Terrifier 2 has Charlie Chaplin’s Tramp written all over it.
David Howard Thornton’s performance as the movie’s terrifier acts like a corporeal cross between Chaplin’s Tramp — his hat! his facial expressions! he even busts out the duck-waddle walk at one point!— and a sadistic mime.
His character’s name: Art the Clown.
His calling card: drawing “Art” in blood over his utterly defiled corpses.
Which got me mulling the overlaps between Chaplin’s Art and Terrifier’s Art:
They relish in the art of devising and executing (pun intended) practical cinematic spectacle, rooted in the human body. Audiences marveled at the handmade ingenuity and at the clever physical and creative audacity of Charles’ stunts, all while laughing at the (harmless?) pain inflicted on his fictional person.
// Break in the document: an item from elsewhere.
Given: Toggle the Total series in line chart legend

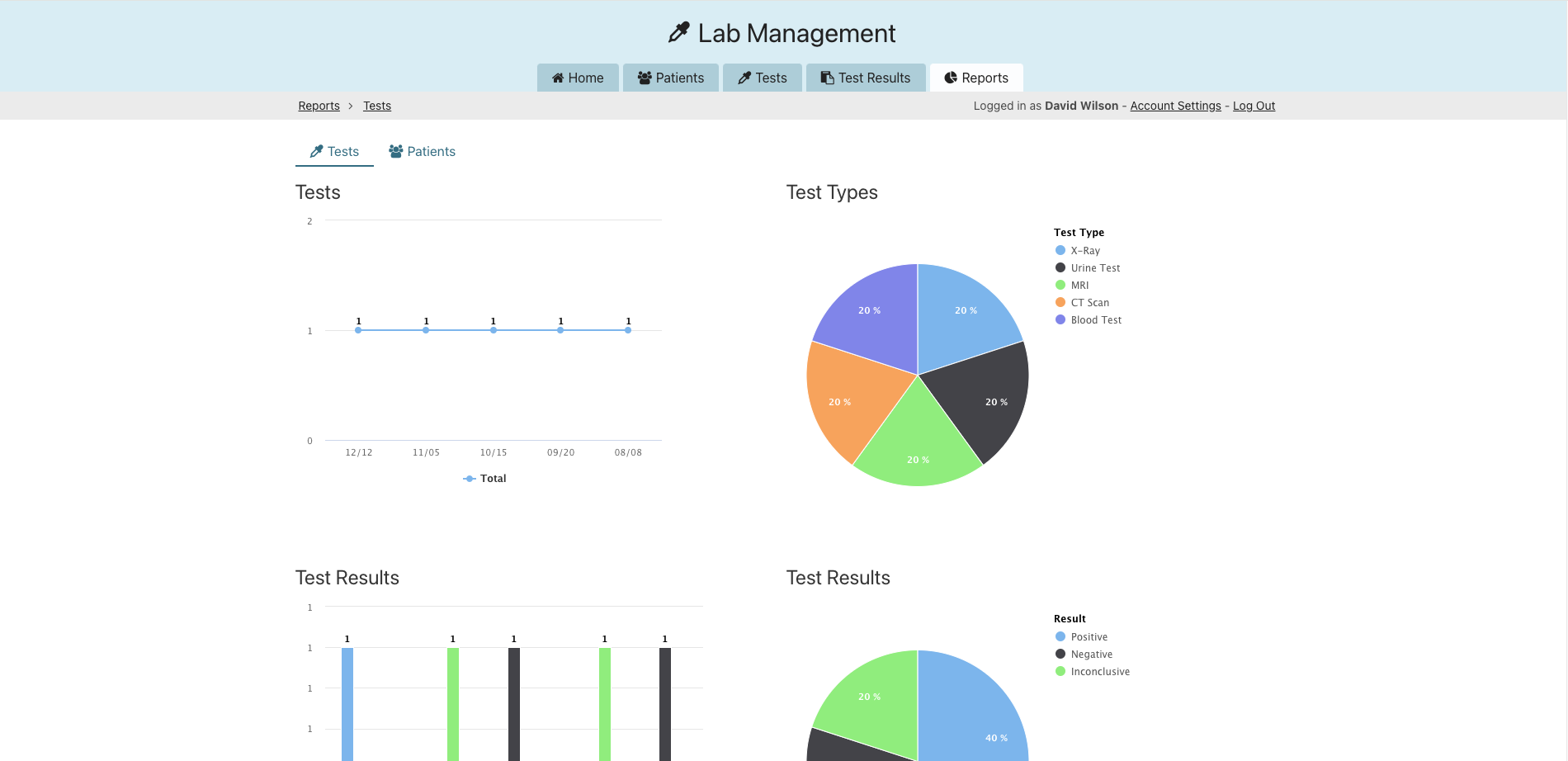Looking at the screenshot, I should (x=485, y=479).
Terrifier‘s artistic ingenuity also revolves around inducing pain, albeit of a sicker variety. “Marveled” might be the wrong verb, but Terrifier makes its bones (pun!) by reviling the audience with the extremity of its guts and gore, all while leaving them impressed with the practical wizardry required to pull off such excess.
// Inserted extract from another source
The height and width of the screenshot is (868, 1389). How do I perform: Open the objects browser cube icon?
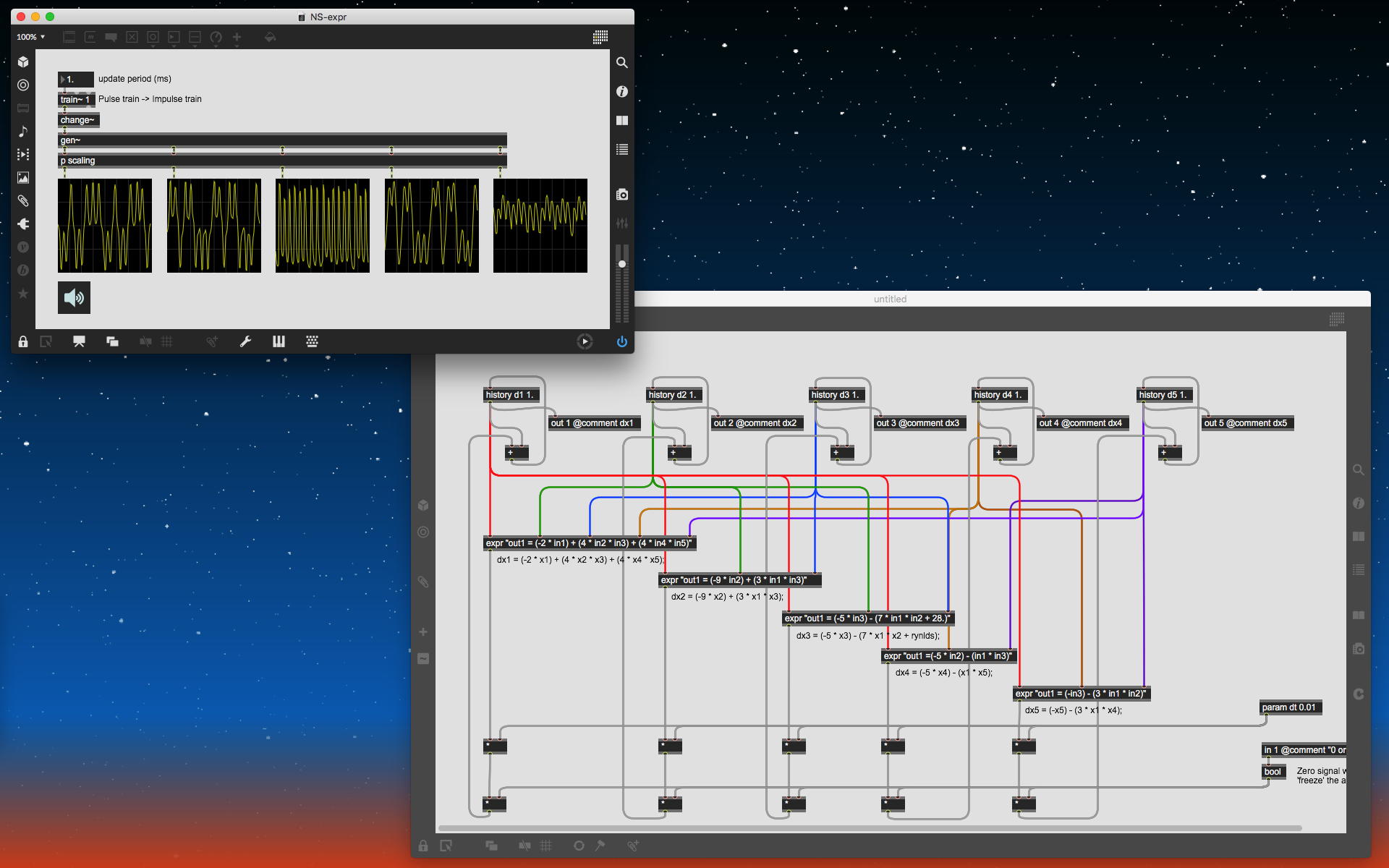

A key component of the connection between Tramp and Terrifier: there’s not a computer in sight to undermine our awe at what human hands can achieve through illusion.
Chaplin invented unforeseen ways to dazzle audiences on a purely practical level, to such a degree that his craft left audiences wondrously wondering how he managed to think of and do it all.
Terrifier operates (THE FUCKING PUNS) by a similar logic, coated in carnage. Is there an Art (his name! his calling card!) to conjuring and seamlessly nailing (P-U-N-S) the worst ways to mutilate the human form, fictionally?
The fact that Art laughs at his brutalized creations feels like the movie challenging the audience to consider this question.
So I hope you’ve enjoyed my considerations!